* _Task material_
______
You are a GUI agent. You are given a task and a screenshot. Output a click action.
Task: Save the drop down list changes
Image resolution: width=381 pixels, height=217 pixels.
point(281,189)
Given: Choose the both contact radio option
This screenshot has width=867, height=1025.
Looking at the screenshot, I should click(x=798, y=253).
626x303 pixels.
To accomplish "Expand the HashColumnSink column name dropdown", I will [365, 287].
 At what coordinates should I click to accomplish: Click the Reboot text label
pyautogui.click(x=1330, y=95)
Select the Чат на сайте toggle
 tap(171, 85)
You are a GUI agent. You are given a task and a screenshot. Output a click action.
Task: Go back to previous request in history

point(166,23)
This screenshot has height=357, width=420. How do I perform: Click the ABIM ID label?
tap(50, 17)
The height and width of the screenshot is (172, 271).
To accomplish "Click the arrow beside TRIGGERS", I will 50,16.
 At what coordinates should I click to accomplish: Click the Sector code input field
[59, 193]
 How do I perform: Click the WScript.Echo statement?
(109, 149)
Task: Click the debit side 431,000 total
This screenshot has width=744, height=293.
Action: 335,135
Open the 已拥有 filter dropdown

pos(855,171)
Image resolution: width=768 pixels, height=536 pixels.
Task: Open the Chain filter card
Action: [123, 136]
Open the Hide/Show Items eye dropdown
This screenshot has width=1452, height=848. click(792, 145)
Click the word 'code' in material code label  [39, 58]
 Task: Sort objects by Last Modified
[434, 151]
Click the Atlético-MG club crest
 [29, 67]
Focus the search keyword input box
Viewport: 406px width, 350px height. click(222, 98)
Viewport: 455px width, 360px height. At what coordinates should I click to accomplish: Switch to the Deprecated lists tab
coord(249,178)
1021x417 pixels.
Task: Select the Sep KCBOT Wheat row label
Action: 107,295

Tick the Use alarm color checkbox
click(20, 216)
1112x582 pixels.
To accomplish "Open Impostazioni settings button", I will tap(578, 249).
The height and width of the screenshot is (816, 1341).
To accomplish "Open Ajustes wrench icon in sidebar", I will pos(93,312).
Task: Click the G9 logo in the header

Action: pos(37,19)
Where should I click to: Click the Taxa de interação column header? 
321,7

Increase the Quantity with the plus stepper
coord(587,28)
______
* _Assignment_
Every line above should be written out again exactly as it stands.

* _Reply_
You are a GUI agent. You are given a task and a screenshot. Output a click action.
Task: Save the drop down list changes
Image resolution: width=381 pixels, height=217 pixels.
point(281,189)
Given: Choose the both contact radio option
This screenshot has width=867, height=1025.
Looking at the screenshot, I should click(x=798, y=253).
626x303 pixels.
To accomplish "Expand the HashColumnSink column name dropdown", I will [365, 287].
 At what coordinates should I click to accomplish: Click the Reboot text label
pyautogui.click(x=1330, y=95)
Select the Чат на сайте toggle
 tap(171, 85)
You are a GUI agent. You are given a task and a screenshot. Output a click action.
Task: Go back to previous request in history

point(166,23)
This screenshot has height=357, width=420. How do I perform: Click the ABIM ID label?
tap(50, 17)
The height and width of the screenshot is (172, 271).
To accomplish "Click the arrow beside TRIGGERS", I will 50,16.
 At what coordinates should I click to accomplish: Click the Sector code input field
[59, 193]
 How do I perform: Click the WScript.Echo statement?
(109, 149)
Task: Click the debit side 431,000 total
This screenshot has width=744, height=293.
Action: 335,135
Open the 已拥有 filter dropdown

pos(855,171)
Image resolution: width=768 pixels, height=536 pixels.
Task: Open the Chain filter card
Action: [123, 136]
Open the Hide/Show Items eye dropdown
This screenshot has width=1452, height=848. click(792, 145)
Click the word 'code' in material code label  [39, 58]
 Task: Sort objects by Last Modified
[434, 151]
Click the Atlético-MG club crest
 [29, 67]
Focus the search keyword input box
Viewport: 406px width, 350px height. click(222, 98)
Viewport: 455px width, 360px height. At what coordinates should I click to accomplish: Switch to the Deprecated lists tab
coord(249,178)
1021x417 pixels.
Task: Select the Sep KCBOT Wheat row label
Action: 107,295

Tick the Use alarm color checkbox
click(20, 216)
1112x582 pixels.
To accomplish "Open Impostazioni settings button", I will tap(578, 249).
The height and width of the screenshot is (816, 1341).
To accomplish "Open Ajustes wrench icon in sidebar", I will pos(93,312).
Task: Click the G9 logo in the header

Action: pos(37,19)
Where should I click to: Click the Taxa de interação column header? 
321,7

Increase the Quantity with the plus stepper
coord(587,28)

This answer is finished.